The grace period for requests / responses to be verified is 10 seconds. Which derives to -5 or +5 seconds from the actual EPOCH at the time of processing.
For further information about the used cryptographical methods, please consult the RFCs listed in the appendix.
List of implemented actions:
- Get server key
- Get server version
All server action must never be signed. Only required HTTP headers are listed.
Returns the servers public key in PEM format.
GET /time HTTP/1.1
host: <api>
user-agent: <app>
HTTP/1.1 200 OK
content-type: text/plain
x-pssst-hash: <timestamp>; <signature>
<key>
Returns the servers protocol version.
GET / HTTP/1.1
host: <api>
user-agent: <app>
HTTP/1.1 200 OK
content-type: text/plain
x-pssst-hash: <timestamp>; <signature>
Pssst <version>
List of implemented actions:
- Create user
- Delete user
- Find user key
- Pull messages
- Push message
All user actions, except find, must be signed with the senders private key.
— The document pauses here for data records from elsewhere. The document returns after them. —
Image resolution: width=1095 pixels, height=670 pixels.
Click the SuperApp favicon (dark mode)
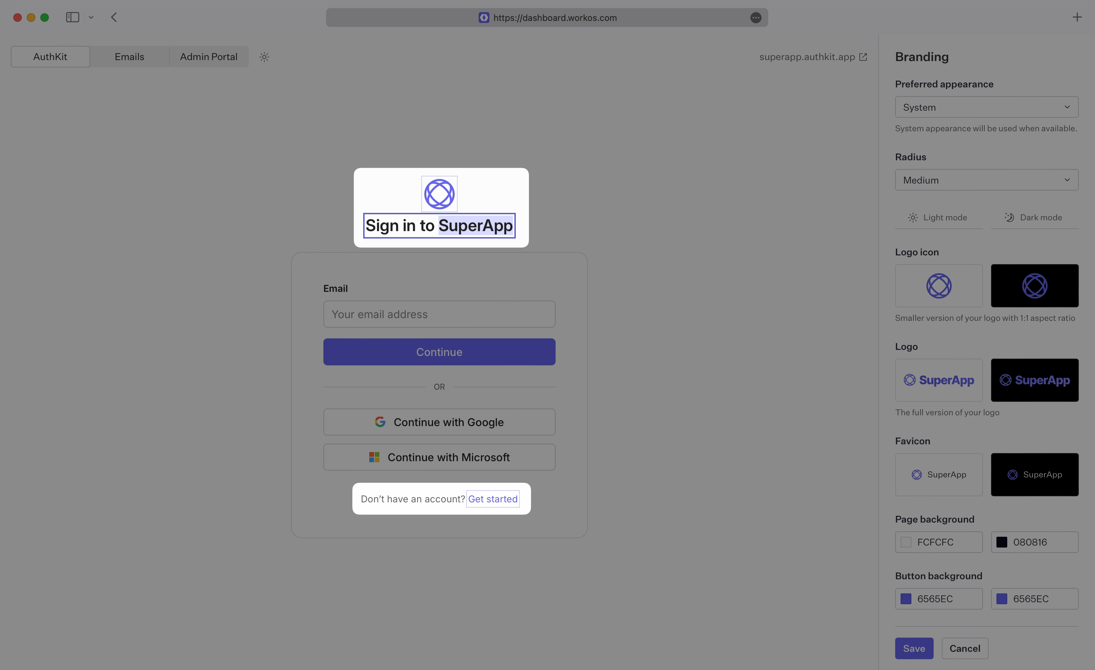pyautogui.click(x=1034, y=474)
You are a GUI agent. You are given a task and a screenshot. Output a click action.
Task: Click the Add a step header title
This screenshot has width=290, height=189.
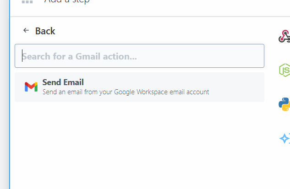click(x=67, y=2)
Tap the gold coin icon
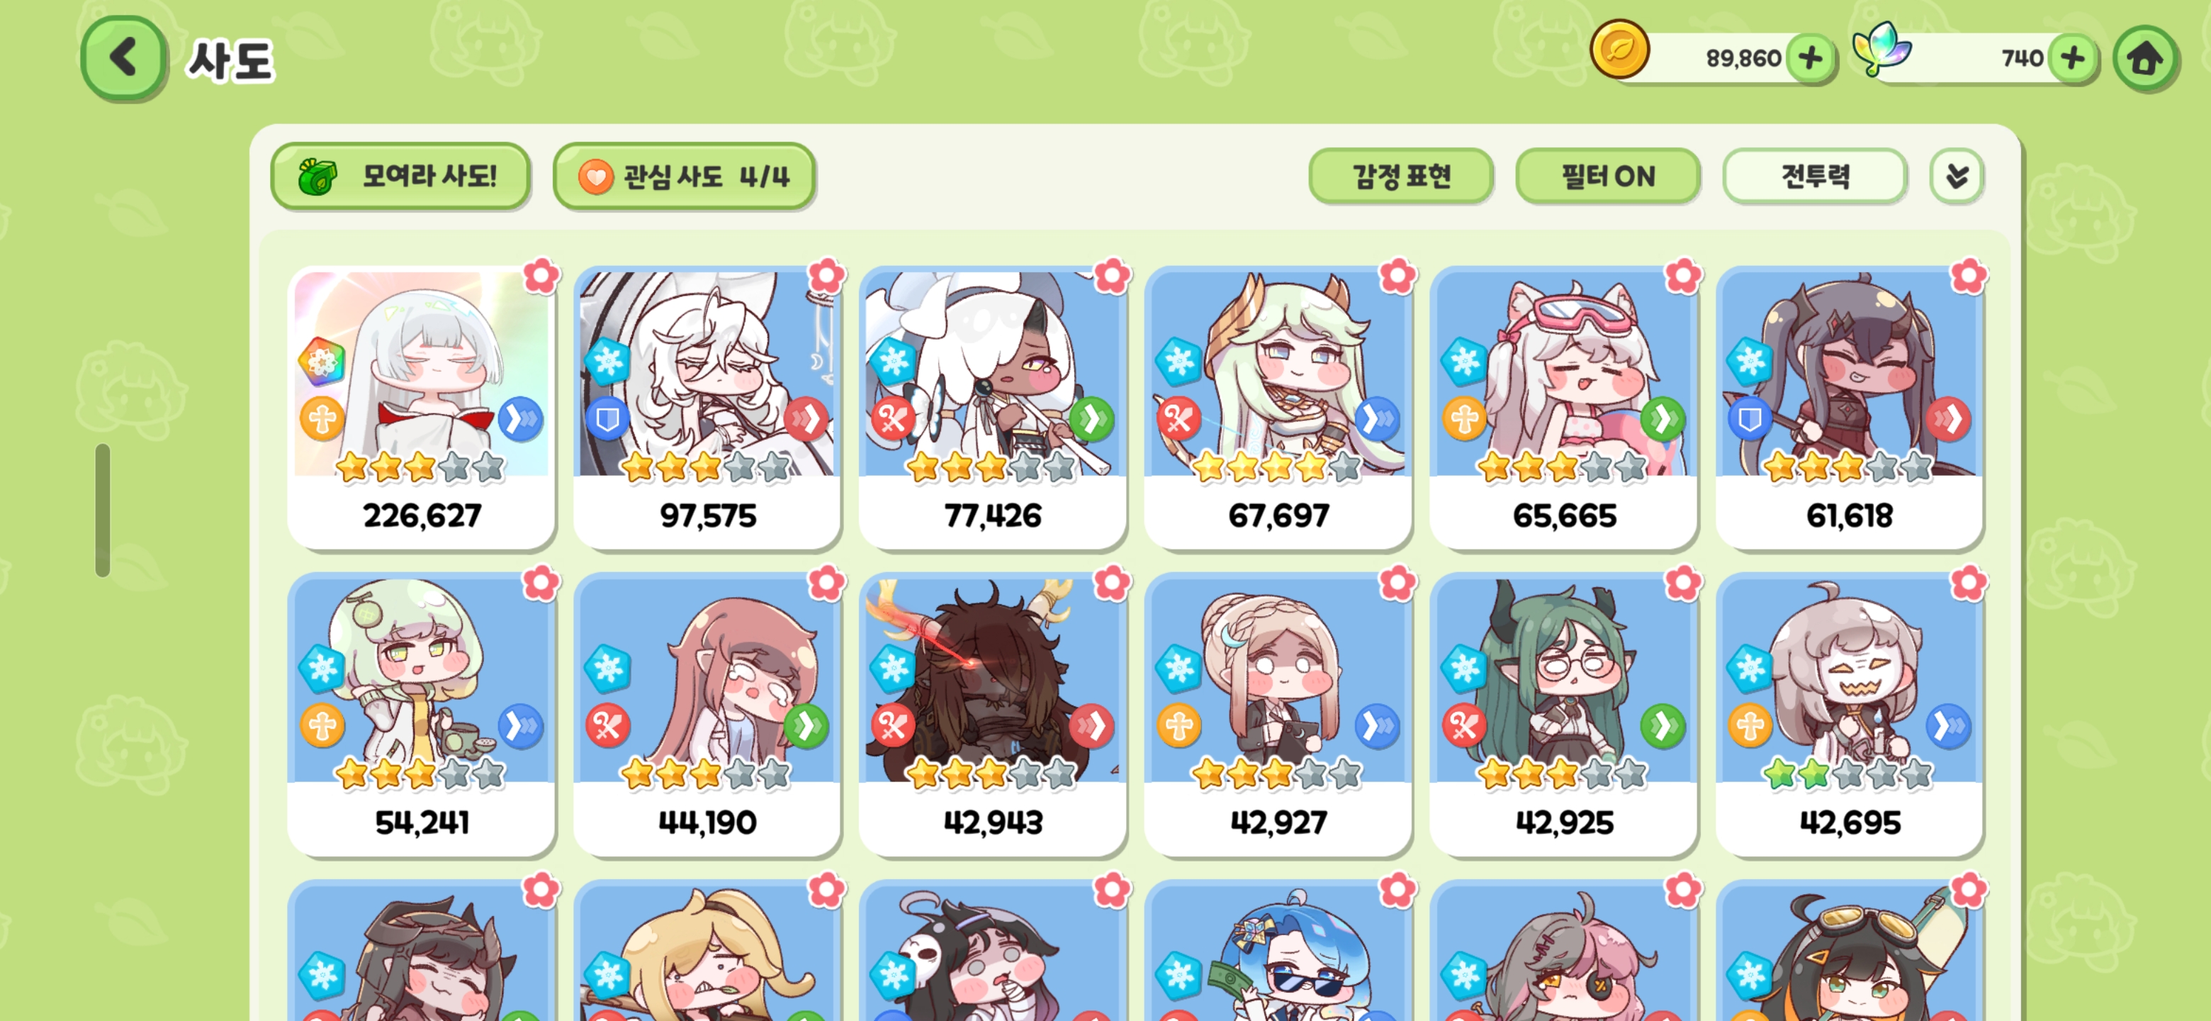The image size is (2211, 1021). (x=1620, y=50)
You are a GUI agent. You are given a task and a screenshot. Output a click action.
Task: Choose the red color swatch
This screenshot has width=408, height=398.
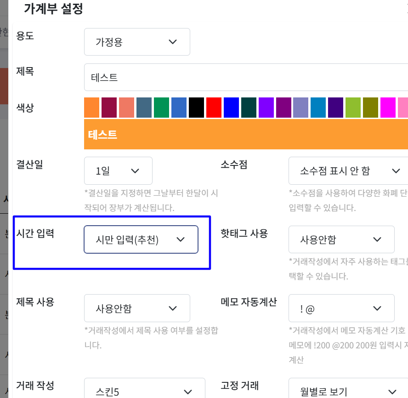pos(214,107)
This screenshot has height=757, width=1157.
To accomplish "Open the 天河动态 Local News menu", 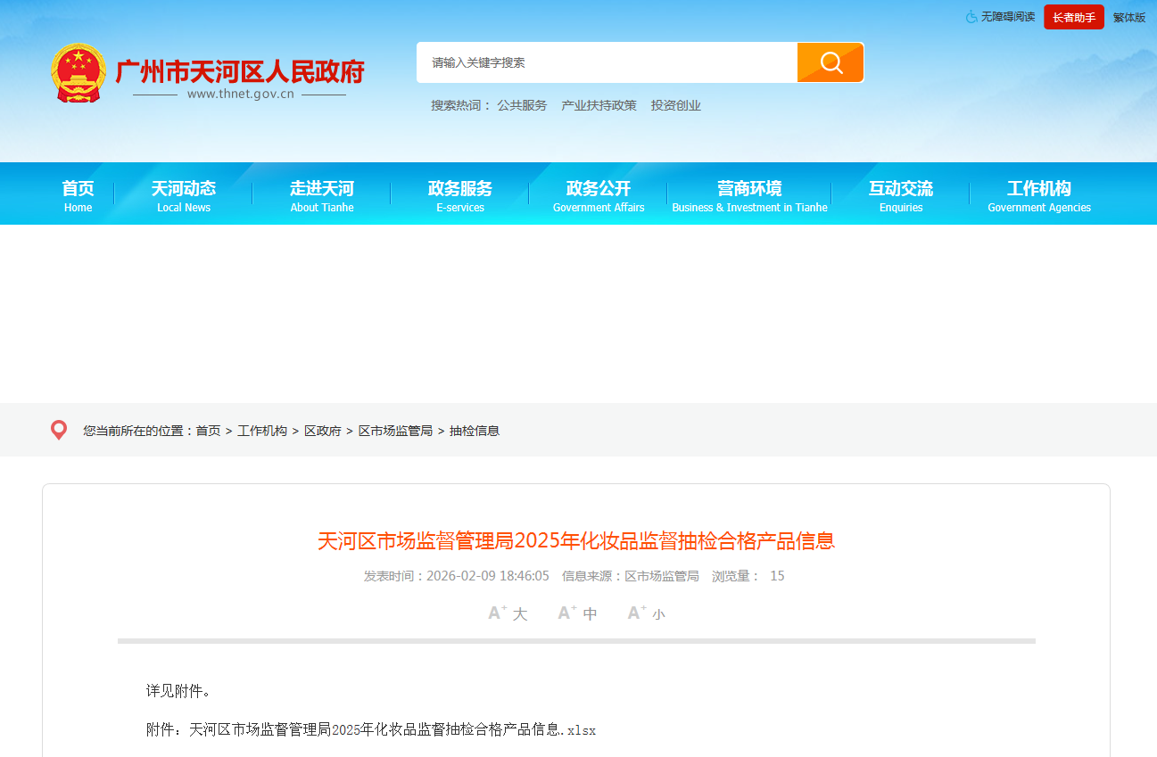I will click(184, 195).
For user referencing, only the hashed user name is used, real user names must
never be used. Only required HTTP headers are listed.
Creates a new user with the given public key. The given key must be in PEM format.
POST /2/<hash> HTTP/1.1
host: <api>
user-agent: <app>
content-type: application/json
x-pssst-hash: <timestamp>; <signature>
{"key":"<key>"}
HTTP/1.1 200 OK
content-type: text/plain
x-pssst-hash: <timestamp>; <signature>
User created
Deletes the user. All messages of the user will also be deleted. Messages pushed by the user will not be affected. The name of this user will be locked and can not be used afterwards for by other users.
DELETE /2/<hash> HTTP/1.1
host: <api>
user-agent: <app>
x-pssst-hash: <timestamp>; <signature>
HTTP/1.1 200 OK
content-type: text/plain
x-pssst-hash: <timestamp>; <signature>
User disabled
Returns the users public key in PEM format.
GET /2/<hash>/key HTTP/1.1
host: <api>
user-agent: <app>
HTTP/1.1 200 OK
content-type: text/plain
x-pssst-hash: <timestamp>; <signature>
<key>
Returns a list of all messages from the users box. Messages will be ordered
from first to last (FIFO).
GET /2/<hash>/box HTTP/1.1
host: <api>
user-agent: <app>
x-pssst-hash: <timestamp>; <signature>
HTTP/1.1 200 OK
content-type: application/json
x-pssst-hash: <timestamp>; <signature>
[{"nonce":"<nonce>","data":"<data>"}]
Pushes a message into the users box. The sender will not be authenticated in any way.
PUT /2/<hash>/box HTTP/1.1
host: <api>
user-agent: <app>
content-type: application/json
{"nonce":"<nonce>","data":"<data>"}
HTTP/1.1 200 OK
content-type: text/plain
x-pssst-hash: <timestamp>; <signature>
Message pushed
Released under the terms of the GPLv3 license.